In definitiva la soluzione, dice Pardi, è votare “il meno peggio”. “Questa legge elettorale ci pone un problema imbarazzante, per cui si deve scegliere fra non votare e votare contro quelli che l’hanno voluta. L’ha voluta il Pd? Quindi si vota contro il Pd. Votare è un diritto conquistato con la lotta, sarebbe uno spreco non farlo. E pur di non sprecare il voto, si vota il meno peggio. Ma votare il meno peggio significa votare per impedire a qualcun altro di vincere”. Contro Berlusconi per esempio e “contro questo centrodestra repellente fatto da Salvini e Meloni. Pur di votare contro Berlusconi, dunque, uno dovrebbe votare il Pd?
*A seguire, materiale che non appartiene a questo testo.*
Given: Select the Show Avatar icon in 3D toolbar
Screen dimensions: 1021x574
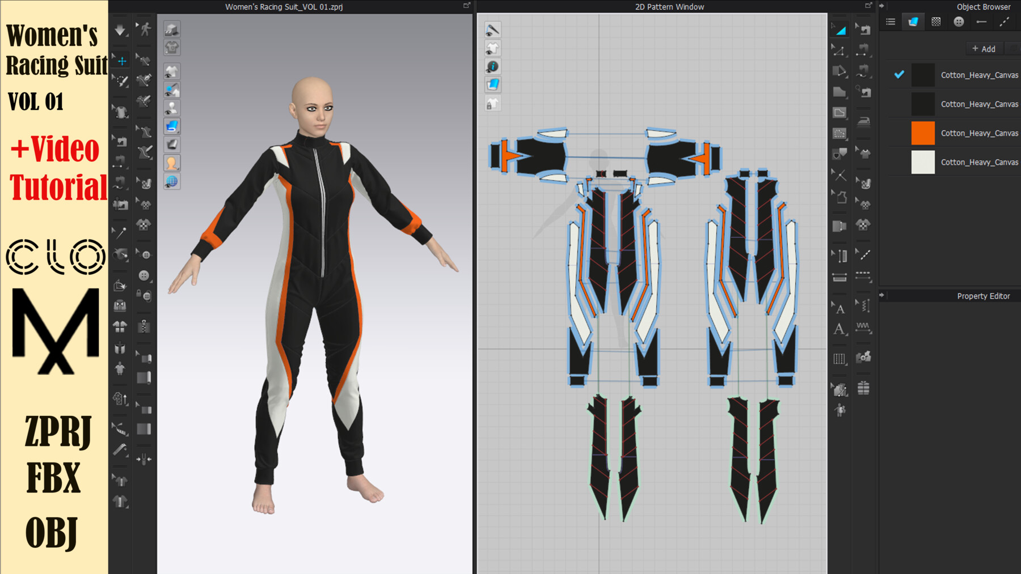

Ma non si può votare chi ha barato sul lavoro, rovinato la scuola e ha fatto una pessima riforma costituzionale che per fortuna è stata bocciata”. Quindi i Cinque stelle? “Sono dinamici, garibaldini nell’esercizio dell’opposizione, ma quando esprimono dei punti di vista fanno accapponare la pelle, sul sociale e l’immigrazione. Sono posizioni simili a certe della Lega. In più al di là della democrazia della rete, hanno una struttura altamente presidenziale. Il loro peraltro è un presidenzialismo grezzo, neanche istituzionalmente costruito. A questo punto non mi resterebbe che votare per i partiti minori di centrosinistra, che però hanno due difetti fondamentali: sono costituiti quasi esclusivamente dalla nomenclatura vecchia della sinistra-sinistra e non hanno concesso quasi nulla ai movimenti della vita società esterna. In più non si sa se superano il 3 per cento. Quindi andrò a votare controvoglia e con scarsa speranza. Mi regolerò sul momento, scegliendo o i Cinque stelle o Liberi e uguali a seconda dei candidati locali che potrei contribuire a eleggere. Tendo a scartare Potere al Popolo. Se avessi Tomaso Montanari lo voterei subito, ma non posso perché non è candidato”.

 

Sandra Bonsanti, già presidente di Liberà e Giustizia, vota decisamente per Leu: “Spero che venga eletta Sandra Gesualdi, una persona straordinaria che si batte per la scuola pubblica e la sanità pubblica. Viene da una gloriosa tradizione culturale cattolica fiorentina, conosce gli insegnamenti di don Milani e ha tutta la mia stima. Purtroppo non la posso votare direttamente perché abito in un’altra zona di Firenze, ma farò quel che posso perché molti la votino al posto di Gabriele Toccafondi, che è una persona di destra, vicina a Comunione e Liberazione, che invece gli elettori del Pd saranno costretti a votare. Voto Leu senza grandi illusioni, sperando che non ci tradiscano”. Niente tentennamenti verso i Cinque stelle insomma. “No, io mi ritrovo in quello che dicono Pietro Grasso e Laura Boldrini”.